#### EXERCISE INSTRUCTIONS:
Copy out everything in the items below from the line containing "Viewport: 1246px width, 720px" down to the line containing "[x=121, y=31]", both included, with the requests as they are but every coordinate in the answers scaled by 0.4 and rounded to a whole number, halves up. Leave out the pictures.

--- START ---

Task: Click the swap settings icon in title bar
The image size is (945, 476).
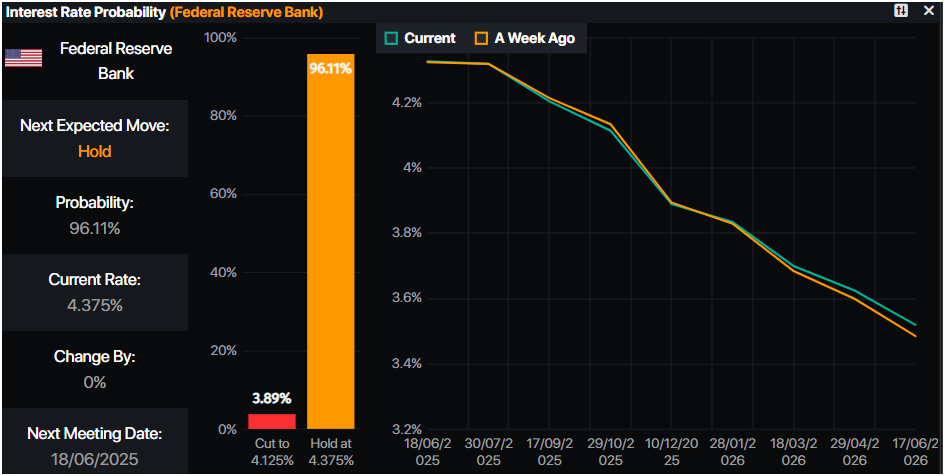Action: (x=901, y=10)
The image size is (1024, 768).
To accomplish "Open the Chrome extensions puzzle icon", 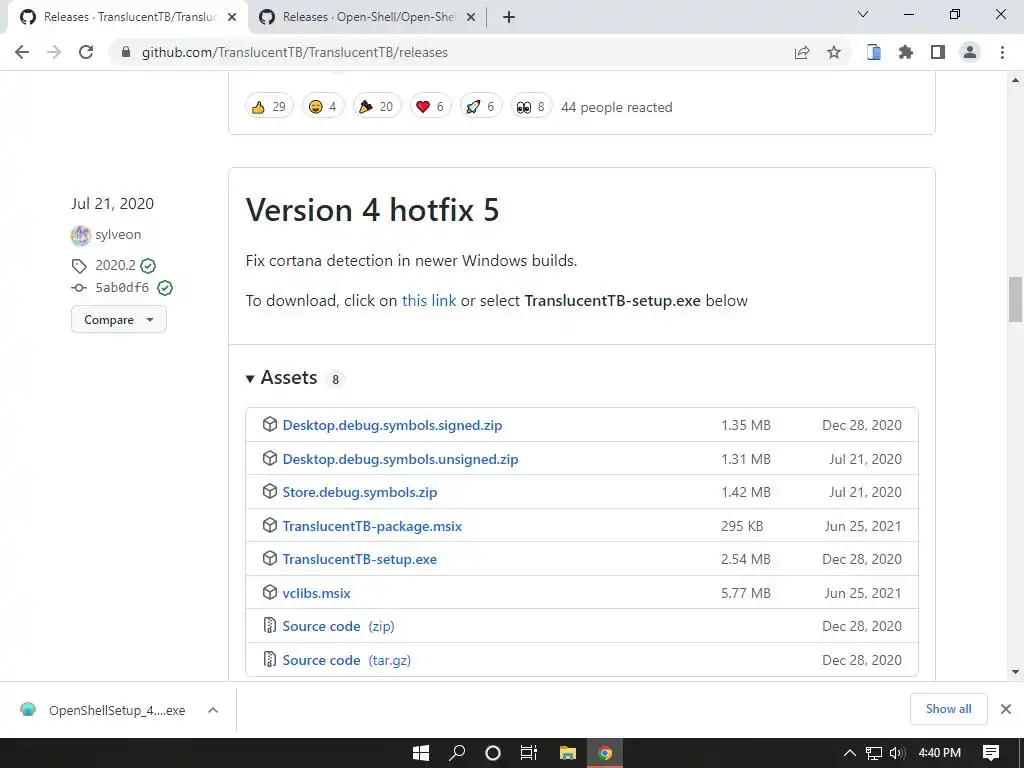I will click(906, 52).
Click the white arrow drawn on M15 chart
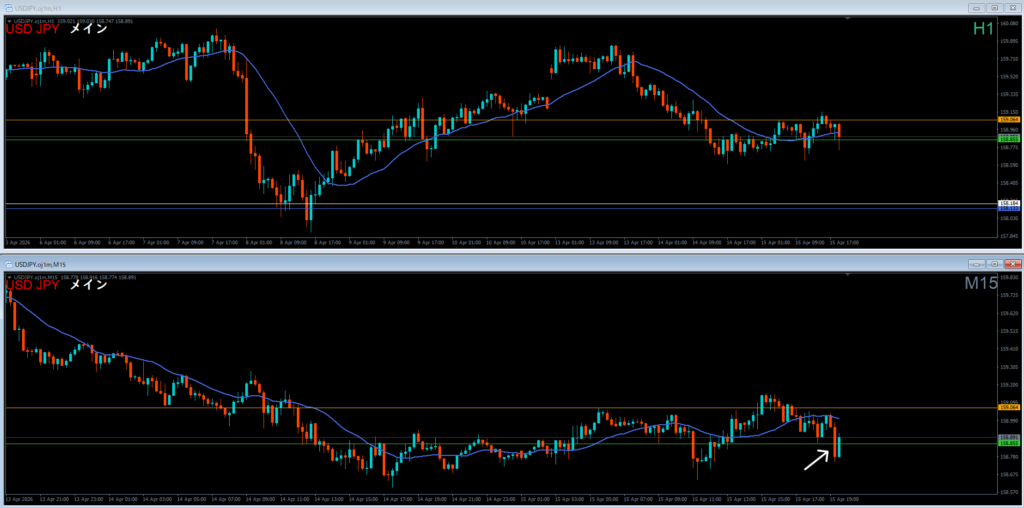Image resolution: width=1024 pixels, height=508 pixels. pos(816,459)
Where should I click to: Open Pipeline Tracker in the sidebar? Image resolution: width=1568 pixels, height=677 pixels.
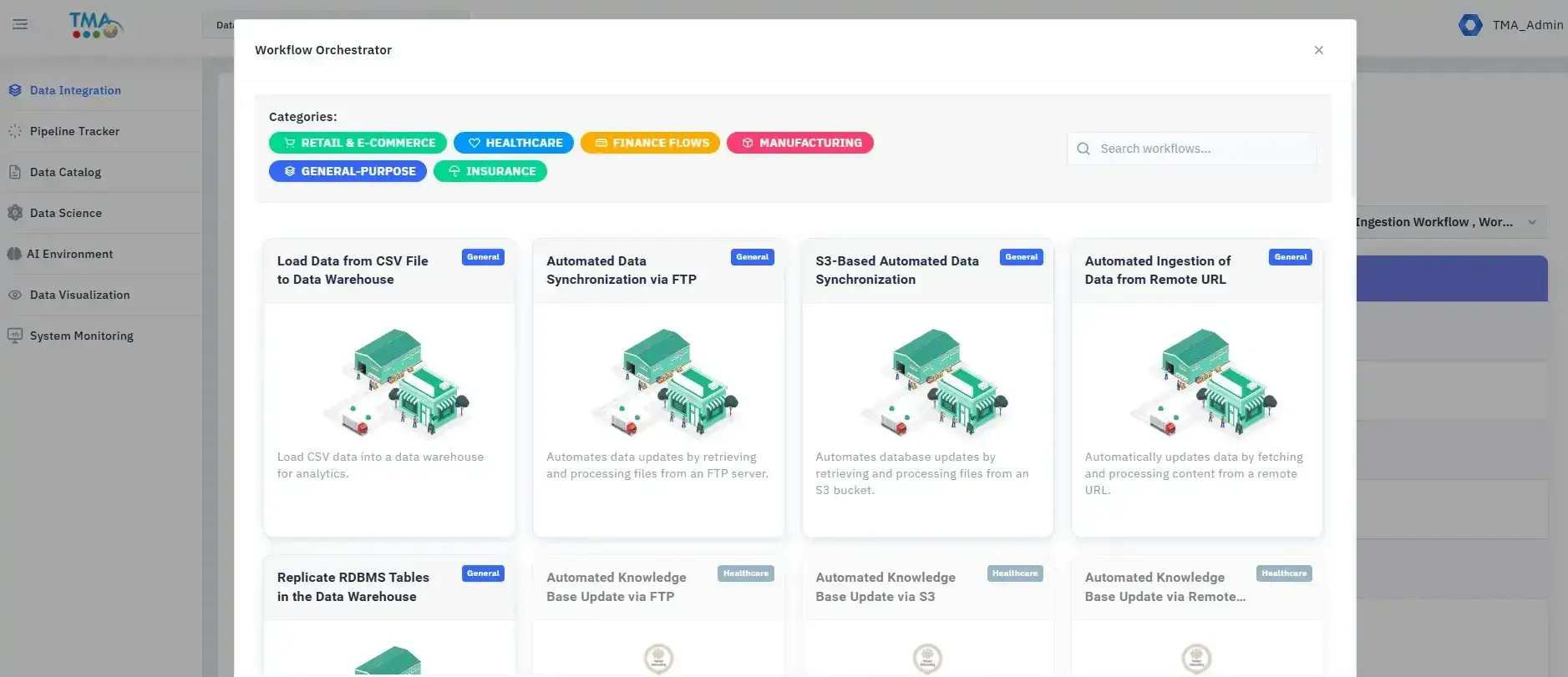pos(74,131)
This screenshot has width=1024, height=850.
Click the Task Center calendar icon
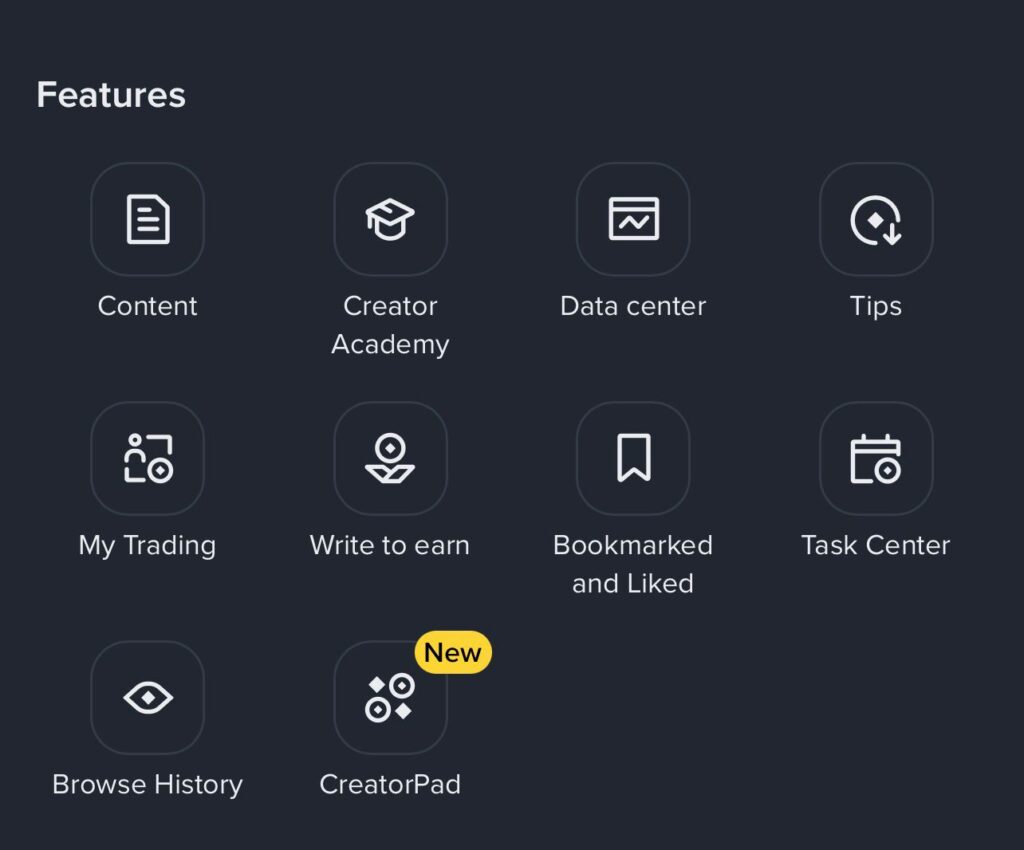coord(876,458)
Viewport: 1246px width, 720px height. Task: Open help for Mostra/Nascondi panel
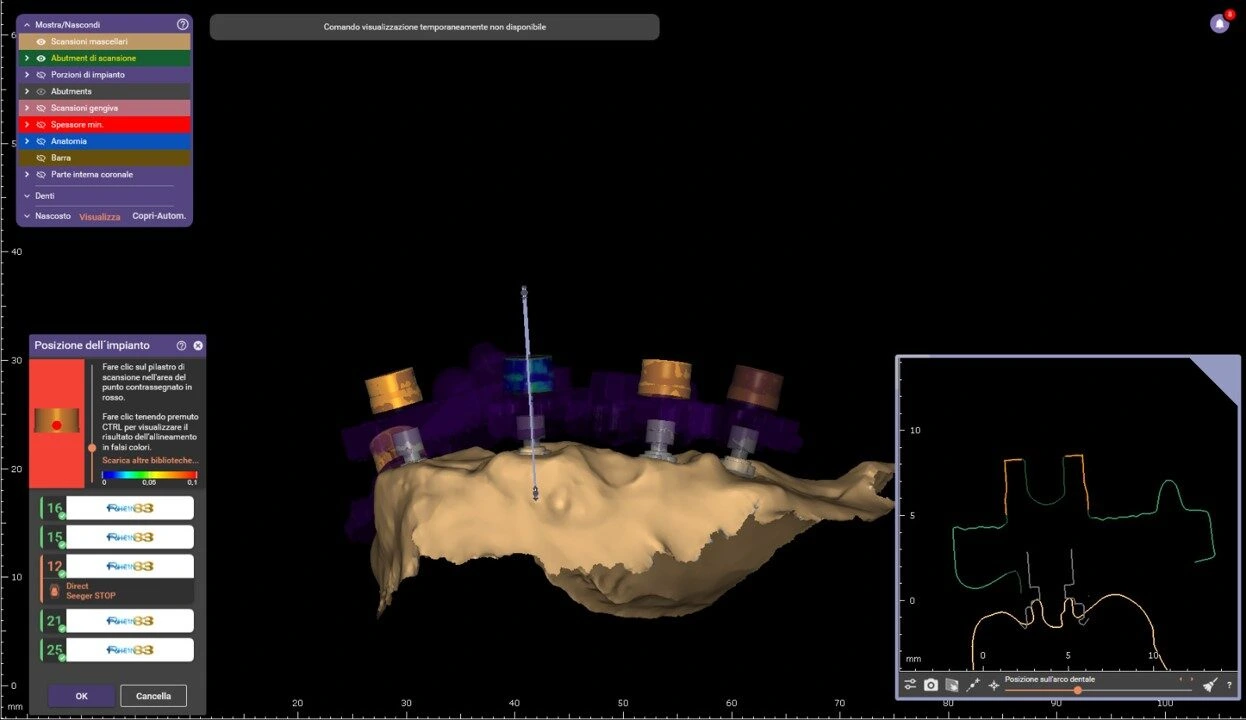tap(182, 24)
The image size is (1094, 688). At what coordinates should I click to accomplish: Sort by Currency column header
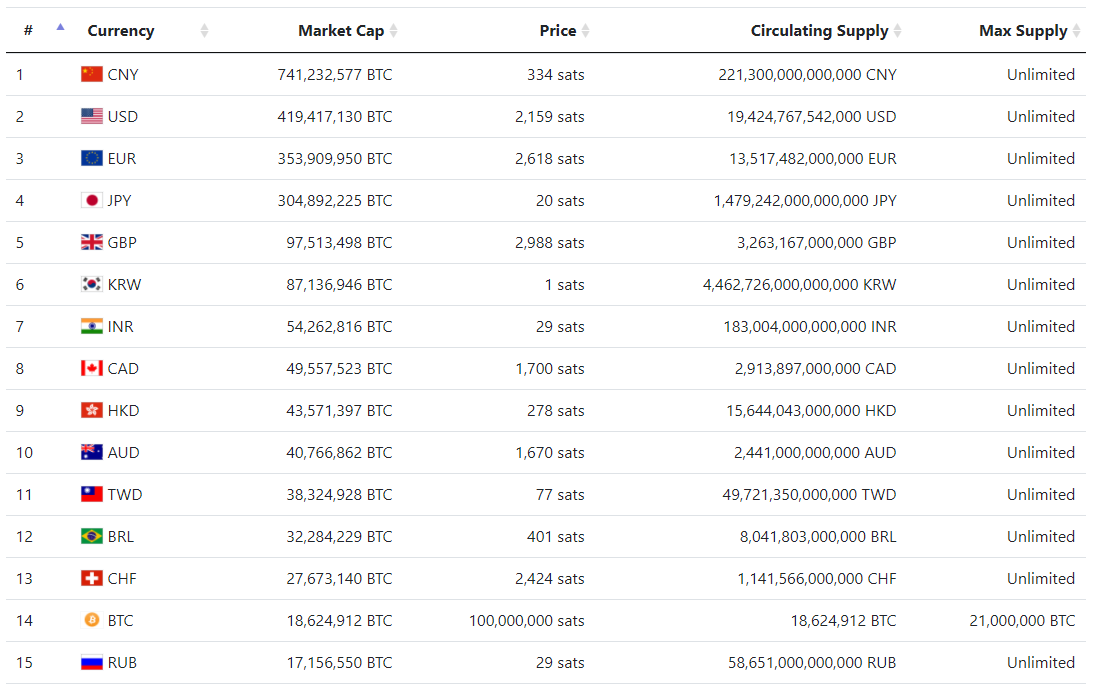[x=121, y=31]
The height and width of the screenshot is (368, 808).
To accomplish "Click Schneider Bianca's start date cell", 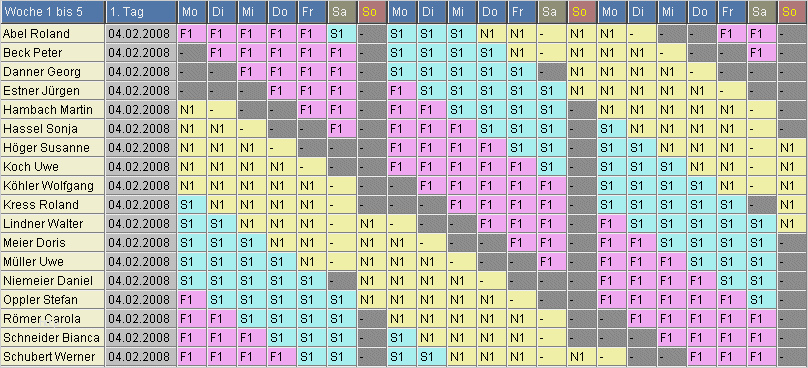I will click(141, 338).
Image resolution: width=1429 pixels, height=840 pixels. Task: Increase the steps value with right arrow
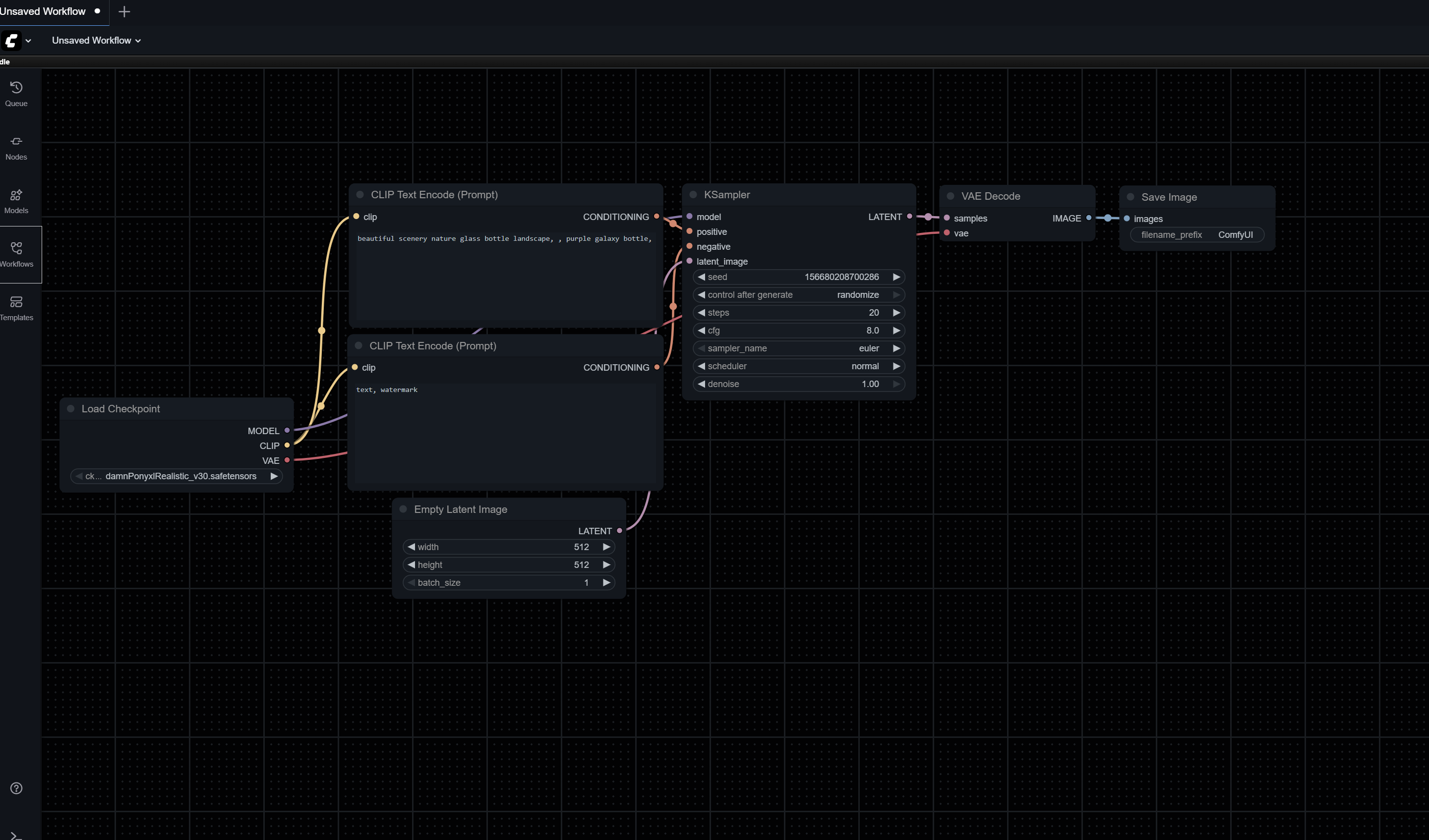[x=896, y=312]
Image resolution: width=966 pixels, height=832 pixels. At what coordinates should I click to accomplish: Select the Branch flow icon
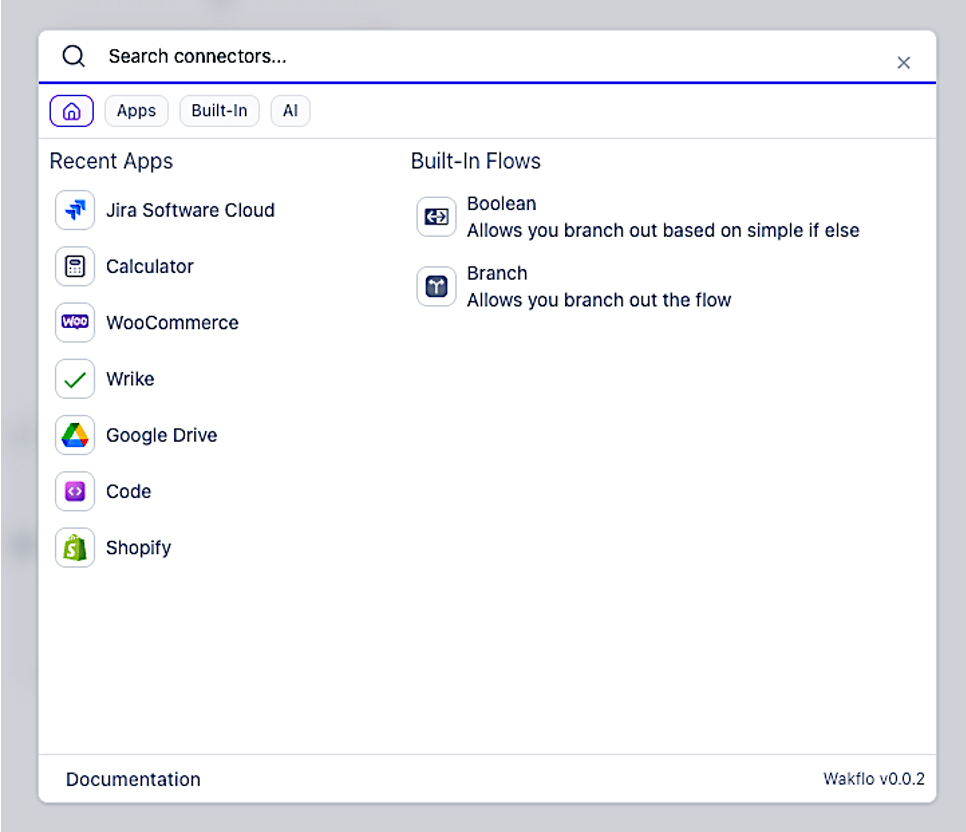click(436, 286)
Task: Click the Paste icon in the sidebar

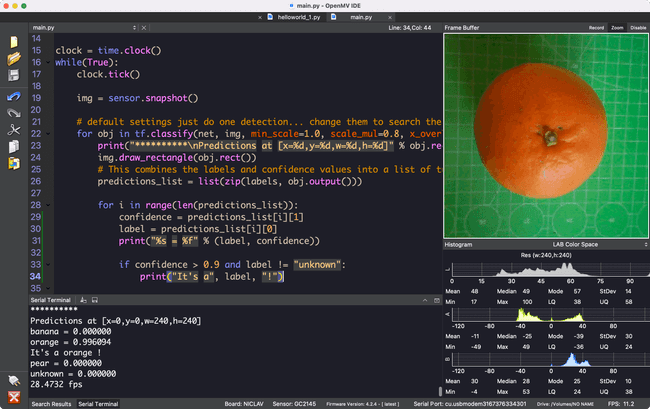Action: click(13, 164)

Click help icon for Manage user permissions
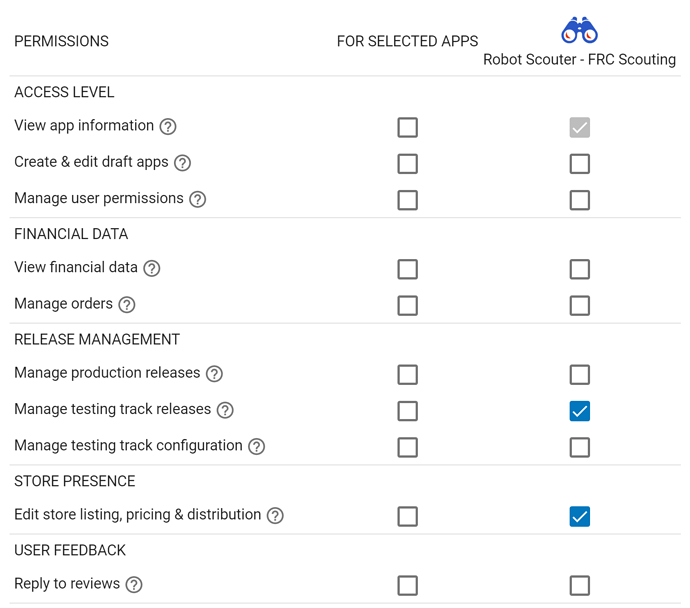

--- END ---

#### OUTPUT FOR THIS EXERCISE:
Viewport: 1246px width, 720px height. Task: Open help for Mostra/Nascondi panel
tap(73, 10)
The image size is (1094, 688). At what coordinates should I click to accomplish: Sort by Currency column header
[x=48, y=12]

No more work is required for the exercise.